Hood latch cable and latch assembly
The old cable was .050" diameter and the new GM cable is .062" diameter.
I don't know if there was a running change in diameter at a certain year.
I also took the hood latch assemblies (female) off the chassis to clean and lubricate.
On the bottom side is a pivot that you can't get to to lubricate with them in place.
I will give them a thorough cleaning and lubricate them well.
Changing the cable took more than I thought it would -- space is too confining under the dash.

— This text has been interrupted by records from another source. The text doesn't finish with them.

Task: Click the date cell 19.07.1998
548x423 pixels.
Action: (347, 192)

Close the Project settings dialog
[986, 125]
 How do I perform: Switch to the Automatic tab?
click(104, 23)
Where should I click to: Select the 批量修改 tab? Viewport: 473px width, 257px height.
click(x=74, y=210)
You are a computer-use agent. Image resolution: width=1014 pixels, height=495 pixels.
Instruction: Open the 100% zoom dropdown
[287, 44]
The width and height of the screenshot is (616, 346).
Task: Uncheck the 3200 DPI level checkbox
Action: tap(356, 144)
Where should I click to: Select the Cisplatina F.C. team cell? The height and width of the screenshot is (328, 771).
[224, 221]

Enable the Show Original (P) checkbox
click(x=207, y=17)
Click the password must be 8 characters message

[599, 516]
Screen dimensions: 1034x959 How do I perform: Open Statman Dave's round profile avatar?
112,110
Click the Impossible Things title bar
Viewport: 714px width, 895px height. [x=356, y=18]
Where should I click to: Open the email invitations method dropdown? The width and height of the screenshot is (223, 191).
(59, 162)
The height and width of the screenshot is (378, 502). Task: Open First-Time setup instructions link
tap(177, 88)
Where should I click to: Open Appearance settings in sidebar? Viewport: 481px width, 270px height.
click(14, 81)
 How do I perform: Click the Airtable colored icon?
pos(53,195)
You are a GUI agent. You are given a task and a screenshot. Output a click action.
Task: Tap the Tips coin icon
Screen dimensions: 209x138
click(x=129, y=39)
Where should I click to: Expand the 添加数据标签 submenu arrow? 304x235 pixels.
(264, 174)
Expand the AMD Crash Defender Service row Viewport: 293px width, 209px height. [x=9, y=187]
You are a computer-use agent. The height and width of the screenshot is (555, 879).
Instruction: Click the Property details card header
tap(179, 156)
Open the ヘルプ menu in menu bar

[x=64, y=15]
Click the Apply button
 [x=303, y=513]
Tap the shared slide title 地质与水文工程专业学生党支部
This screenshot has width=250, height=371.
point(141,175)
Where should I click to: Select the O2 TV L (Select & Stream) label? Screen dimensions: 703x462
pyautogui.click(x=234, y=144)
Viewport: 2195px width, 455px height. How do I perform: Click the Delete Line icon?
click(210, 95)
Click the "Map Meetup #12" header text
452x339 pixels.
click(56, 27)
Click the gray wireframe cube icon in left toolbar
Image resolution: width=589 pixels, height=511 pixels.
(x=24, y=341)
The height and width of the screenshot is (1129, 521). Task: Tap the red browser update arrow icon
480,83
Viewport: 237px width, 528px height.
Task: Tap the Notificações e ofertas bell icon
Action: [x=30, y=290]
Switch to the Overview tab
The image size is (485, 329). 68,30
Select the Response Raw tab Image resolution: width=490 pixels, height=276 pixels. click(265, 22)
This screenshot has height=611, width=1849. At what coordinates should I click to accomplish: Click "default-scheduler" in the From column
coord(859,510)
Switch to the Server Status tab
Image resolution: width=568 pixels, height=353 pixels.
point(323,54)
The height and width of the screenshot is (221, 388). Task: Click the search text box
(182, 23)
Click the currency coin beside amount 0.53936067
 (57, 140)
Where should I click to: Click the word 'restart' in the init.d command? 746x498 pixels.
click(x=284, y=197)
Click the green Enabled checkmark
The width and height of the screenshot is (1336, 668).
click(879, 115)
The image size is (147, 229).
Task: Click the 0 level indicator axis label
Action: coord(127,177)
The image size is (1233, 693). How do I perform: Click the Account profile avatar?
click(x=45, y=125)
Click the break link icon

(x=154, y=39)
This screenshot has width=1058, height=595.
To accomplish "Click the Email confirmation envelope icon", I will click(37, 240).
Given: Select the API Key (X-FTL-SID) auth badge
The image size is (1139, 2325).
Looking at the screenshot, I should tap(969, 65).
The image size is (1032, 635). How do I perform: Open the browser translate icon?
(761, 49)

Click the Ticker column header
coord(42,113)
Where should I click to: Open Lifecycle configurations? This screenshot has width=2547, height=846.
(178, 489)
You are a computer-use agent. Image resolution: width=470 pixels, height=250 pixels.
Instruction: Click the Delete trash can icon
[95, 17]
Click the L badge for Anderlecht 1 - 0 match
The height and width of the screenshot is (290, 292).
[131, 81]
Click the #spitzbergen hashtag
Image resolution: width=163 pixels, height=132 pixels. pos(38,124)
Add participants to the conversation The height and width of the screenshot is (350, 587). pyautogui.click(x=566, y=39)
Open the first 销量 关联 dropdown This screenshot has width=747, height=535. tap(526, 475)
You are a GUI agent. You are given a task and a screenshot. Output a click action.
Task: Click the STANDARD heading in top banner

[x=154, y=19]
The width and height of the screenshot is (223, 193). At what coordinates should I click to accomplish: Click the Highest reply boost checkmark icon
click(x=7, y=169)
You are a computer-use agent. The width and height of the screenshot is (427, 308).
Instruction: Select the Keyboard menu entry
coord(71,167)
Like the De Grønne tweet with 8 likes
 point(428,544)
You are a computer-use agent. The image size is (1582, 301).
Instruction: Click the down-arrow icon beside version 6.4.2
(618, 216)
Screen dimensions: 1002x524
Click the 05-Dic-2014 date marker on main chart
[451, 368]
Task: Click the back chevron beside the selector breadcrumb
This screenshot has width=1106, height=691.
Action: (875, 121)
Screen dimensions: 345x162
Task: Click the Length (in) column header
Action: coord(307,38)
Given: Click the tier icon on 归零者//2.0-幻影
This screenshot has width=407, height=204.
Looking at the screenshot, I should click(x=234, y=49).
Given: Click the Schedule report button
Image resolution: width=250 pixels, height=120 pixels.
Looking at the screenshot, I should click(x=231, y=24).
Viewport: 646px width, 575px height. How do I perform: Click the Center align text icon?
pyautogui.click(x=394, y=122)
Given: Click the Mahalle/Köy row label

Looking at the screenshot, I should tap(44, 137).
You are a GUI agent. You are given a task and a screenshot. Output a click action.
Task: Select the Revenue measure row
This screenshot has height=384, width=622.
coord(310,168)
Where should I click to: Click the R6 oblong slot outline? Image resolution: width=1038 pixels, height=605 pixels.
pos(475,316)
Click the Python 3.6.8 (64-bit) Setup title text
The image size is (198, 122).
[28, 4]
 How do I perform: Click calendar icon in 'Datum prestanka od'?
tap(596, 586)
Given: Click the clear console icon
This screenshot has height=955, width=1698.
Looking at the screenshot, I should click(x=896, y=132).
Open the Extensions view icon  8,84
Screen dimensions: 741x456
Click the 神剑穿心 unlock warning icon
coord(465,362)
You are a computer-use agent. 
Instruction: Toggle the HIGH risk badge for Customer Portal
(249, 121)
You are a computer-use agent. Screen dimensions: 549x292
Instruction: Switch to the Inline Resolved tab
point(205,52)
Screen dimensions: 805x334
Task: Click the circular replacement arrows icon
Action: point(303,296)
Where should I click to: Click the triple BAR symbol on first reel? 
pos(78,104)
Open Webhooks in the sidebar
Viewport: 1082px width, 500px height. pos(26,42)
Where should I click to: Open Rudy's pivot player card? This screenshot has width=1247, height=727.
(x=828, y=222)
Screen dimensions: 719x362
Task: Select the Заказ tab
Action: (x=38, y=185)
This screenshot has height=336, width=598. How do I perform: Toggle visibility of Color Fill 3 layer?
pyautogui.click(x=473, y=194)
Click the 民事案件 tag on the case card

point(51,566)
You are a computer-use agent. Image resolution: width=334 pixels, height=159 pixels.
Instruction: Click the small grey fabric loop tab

If I were to do it again, I would probably take the driver's seat out and lie on the floor.
Tom Piper
Last edited by Tom Piper; Jan 26, 2008 at 07:16 PM.
These drains plug up with debris and then the latch fills with water.
I've seen drain kits for these latches, but after awhile they will plug up too.
Rather than invest in the drain kits, I think a better idea is to use a small screwdriver and go up from underneath in the outer back corner and keep the original drains clear of debris.
When the latches fill with water, the pivot inside (that you can't get to to lubricate unless you take the latch assembly out) starts to corrode.
And, then the latches take more effort to activate, which isn't good for the longevity of the latch cables.
Tom Piper
In my first post above, you can see the new hood release cable, on my '92, has a diameter of .062 and the original cable has a diameter of .050.
So, if the strength of the cable is directly proportional to the cross sectional area of the cable, using the formula to determine the area of a circle (pi * r squared), you can calculate the strength of the replacement cable is 50% more than the original cable (even though the diameter is only 25%).
And, since the hood release cable on a C4 seems to be a trouble spot, I think it is beneficial to go to the newer cable.
Are there any mechanical engineers out there to confirm my logic?